Chimeric antigen receptor (CAR) T cells represent a potent, programmable therapeutic that repurposes T cell cytotoxicity toward target cell elimination. Direct killing of tumor cells has been demonstrated in several cancer contexts but deficits in destroying solid tumors have been attributed to molecular and mechanical complexity. Understanding and predicting the efficacy of CAR T cell therapy requires a rigorous framework to capture the mechanistic interactions between immune cells and tumor targets. Toward enumerating such features and to quantitatively describe tumor cell survival in response to CAR T cell visitation, we propose a parametric hazard rate model for the right-censored conditional lifetime of a tumor cell, having the form of a time-discounted integral of cell:cell engagement. The model, conditioned using data on the numbers, durations, and modes of contacts made during the stochastic encounters between the two cell types, extracts mechanistic details from the experiments. We suggest two types of parameters to encapsulate features of CAR T cell killing potency (κ) and the resilience of the tumor (γ), respectively. These parsimonious parameters, nevertheless, generate substantial insights. Firstly, phenotypic heterogeneity from interactions mediated by substrate-engaged CAR T cells dominate killing outcomes, while those initiated in suspension contribute minimally.

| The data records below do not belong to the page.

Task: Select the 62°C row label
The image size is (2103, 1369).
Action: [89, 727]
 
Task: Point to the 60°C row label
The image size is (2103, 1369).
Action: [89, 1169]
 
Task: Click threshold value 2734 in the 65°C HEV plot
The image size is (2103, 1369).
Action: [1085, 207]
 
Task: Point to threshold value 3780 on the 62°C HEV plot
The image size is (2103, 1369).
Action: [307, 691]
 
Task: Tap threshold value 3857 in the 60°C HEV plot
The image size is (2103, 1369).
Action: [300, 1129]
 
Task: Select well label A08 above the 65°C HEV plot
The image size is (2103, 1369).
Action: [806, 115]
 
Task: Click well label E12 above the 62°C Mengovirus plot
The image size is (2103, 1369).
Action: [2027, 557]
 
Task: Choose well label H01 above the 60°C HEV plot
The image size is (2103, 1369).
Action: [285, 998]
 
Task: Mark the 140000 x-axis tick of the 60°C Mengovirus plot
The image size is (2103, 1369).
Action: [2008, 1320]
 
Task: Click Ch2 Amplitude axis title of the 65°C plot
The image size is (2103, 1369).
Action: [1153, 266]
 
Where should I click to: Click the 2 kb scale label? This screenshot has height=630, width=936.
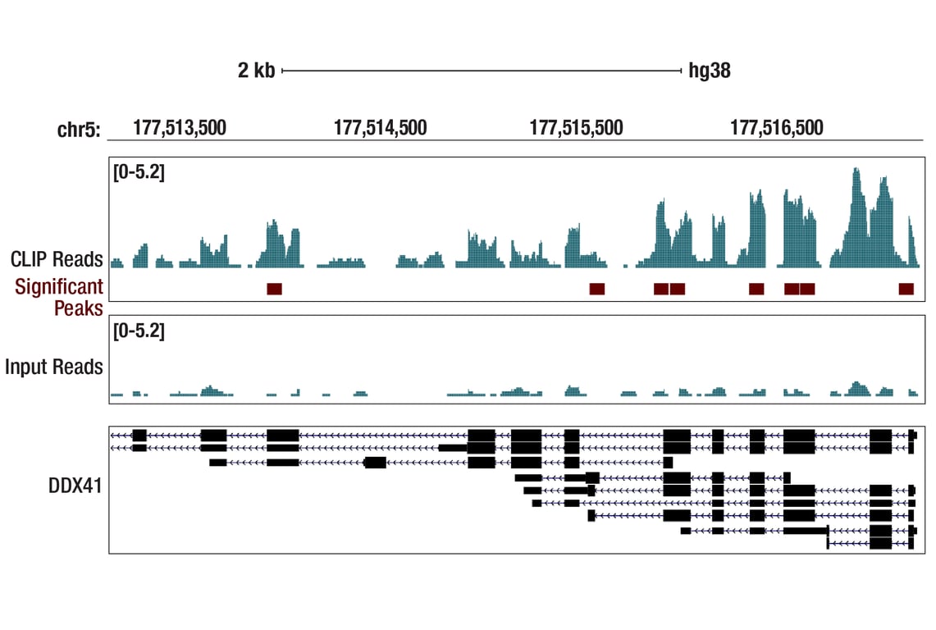(x=256, y=71)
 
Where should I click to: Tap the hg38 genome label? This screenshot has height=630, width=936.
(x=710, y=71)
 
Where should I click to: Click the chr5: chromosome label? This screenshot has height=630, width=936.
(x=79, y=129)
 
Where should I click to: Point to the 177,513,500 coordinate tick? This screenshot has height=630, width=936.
(x=179, y=128)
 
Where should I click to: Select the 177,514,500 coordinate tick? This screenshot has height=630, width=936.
(x=380, y=128)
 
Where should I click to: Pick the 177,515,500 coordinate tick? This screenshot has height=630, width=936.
(x=576, y=128)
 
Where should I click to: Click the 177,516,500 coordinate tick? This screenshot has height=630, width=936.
(x=776, y=128)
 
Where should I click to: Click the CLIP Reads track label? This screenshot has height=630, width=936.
(x=57, y=259)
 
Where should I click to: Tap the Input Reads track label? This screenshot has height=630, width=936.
(x=54, y=367)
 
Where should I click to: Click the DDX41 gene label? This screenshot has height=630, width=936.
(x=75, y=487)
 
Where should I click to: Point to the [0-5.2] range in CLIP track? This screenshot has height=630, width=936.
(x=139, y=173)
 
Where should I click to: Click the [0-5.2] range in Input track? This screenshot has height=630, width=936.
(x=139, y=331)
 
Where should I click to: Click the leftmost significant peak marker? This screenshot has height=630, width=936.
(x=274, y=289)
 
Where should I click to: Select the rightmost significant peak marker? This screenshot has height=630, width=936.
(x=906, y=289)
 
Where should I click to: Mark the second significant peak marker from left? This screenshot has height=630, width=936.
(x=596, y=289)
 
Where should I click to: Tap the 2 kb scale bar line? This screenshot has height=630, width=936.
(x=482, y=71)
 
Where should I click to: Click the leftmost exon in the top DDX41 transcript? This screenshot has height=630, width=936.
(x=139, y=435)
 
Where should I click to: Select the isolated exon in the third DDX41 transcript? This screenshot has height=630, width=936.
(x=375, y=463)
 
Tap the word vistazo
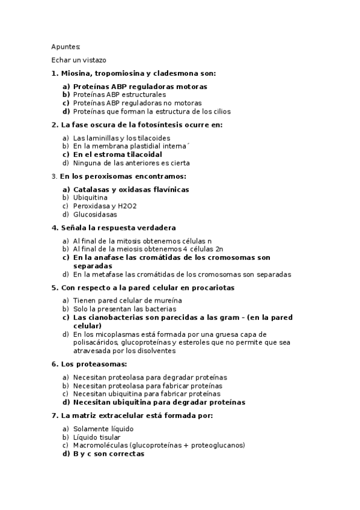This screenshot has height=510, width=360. [x=93, y=60]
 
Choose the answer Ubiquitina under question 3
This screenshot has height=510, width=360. [x=90, y=197]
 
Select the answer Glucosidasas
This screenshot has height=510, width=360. [x=95, y=214]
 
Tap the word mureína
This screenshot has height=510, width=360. [x=169, y=300]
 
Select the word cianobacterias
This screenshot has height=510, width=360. [x=118, y=317]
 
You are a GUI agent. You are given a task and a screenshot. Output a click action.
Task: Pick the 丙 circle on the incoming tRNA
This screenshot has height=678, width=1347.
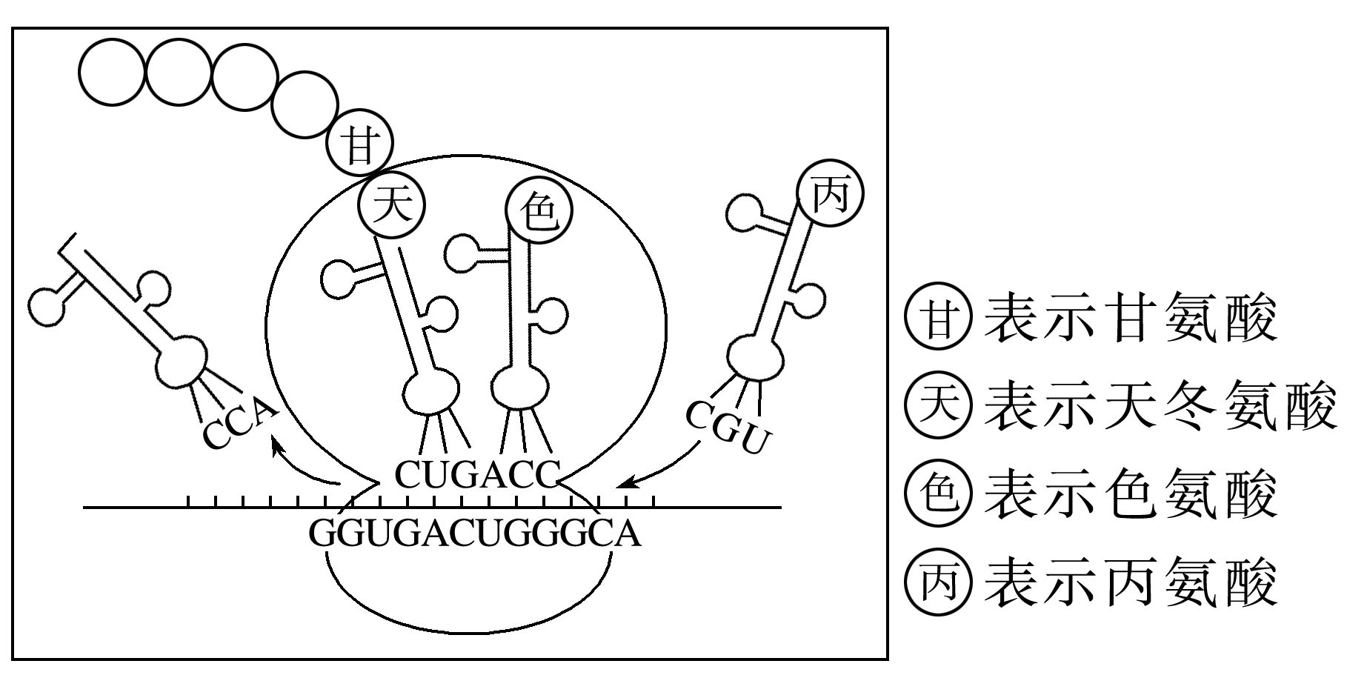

This emphasizes that a subset of the CAR T cell population is dominating the population outcome. Secondly, the model can be used to predict the killing as a function of time upon perturbation of the system. In this case, biasing the arrival process, toward more engagement in the adherent mode, can tune the rate of killing. Collectively, insights from the model framework imply that CAR T cell accumulation and killing efficiency depend not on the sum of individual T cell interactions, but rather on the weighted, time-dependent sum of heterogeneous interactions that are environmentally modulated. The model facilitates predictive insights into how contact sequences modulate CAR T cell responses and may provide strategies to alter therapeutic regimens.